В конце концов, кажется, что Марко Спада не от пули в животе умер, а от передозировки измельченных до алмазного блеска балетных па.

Во-вторых, хореография довольно однообразна. Лакотт знает толк во французской «партерной» балетной технике XIX века (плетение кружев стопами), тактично дополняя ее некоторыми приемами позднейших времен, вплоть до больших прыжков и высоких поддержек. Но, посмотрев, к примеру, ту же «Дочь фараона» или «Пахиту» (ее недавно привозили на гастроли из Парижа), считайте, что вы изучили стандартную манеру Лакотта. И набор танцевальных приемов, и изящно-холодноватое лукавство, тиражируемое из спектакля в спектакль.

Но вот парадокс. Понимая все это, на первом спектакле от «Марко Спада» было невозможно оторваться.

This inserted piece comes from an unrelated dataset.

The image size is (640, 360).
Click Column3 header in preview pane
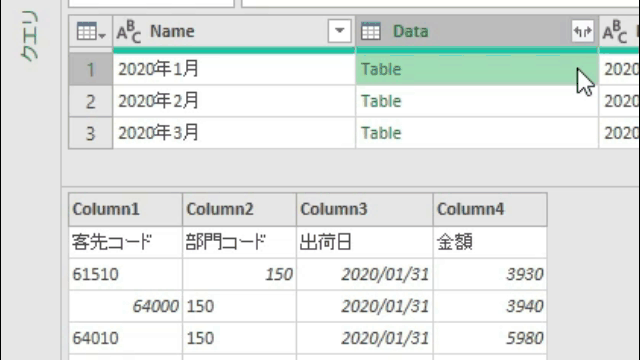pyautogui.click(x=364, y=209)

Потому что танцевали Дэвид Холберг (Спада), Евгения Образцова (Анжела), Ольга Смирнова (маркиза), Игорь Цвирко (офицер) и Семен Чудин (князь). То, что предложил им балетмейстер из Парижа, более подошло бы французским балеринам и танцовщикам: они с детства обучены абсолютной выворотности и кропотливой танцевальной вязи нижних конечностей. Но Лакотт и его репетиторы основательно «вычистили» ноги нашим артистам, а Холберг и вовсе питомец парижской балетной школы. В результате первый состав показал высший класс, даром что изощренная культура стопы — отнюдь не альфа и омега в программе обучения наших балетных школ.

А тут невозможно было решить, кем больше восхищаться.

Вот Холберг с невозмутимым видом меняет пластический рисунок, врываясь в полетный прыжок сразу после кропотливой ювелирной комбинации на полу. А до этого с наслаждением мимирует, создавая неотразимого проходимца с замашками герцога и снимая драгоценности прямо с нежных шеек зазевавшихся красавиц. Вот Образцова со Смирновой нежно манерничают то в доме Спада, то на балу у губернатора, не забывая сочетать умильную женственность со стальными носками пуантов. И не скажешь, кто лучше скрещивает стопы в головокружительном каскаде антраша — энергичный Цвирко или утонченный Чудин. Оба лучше.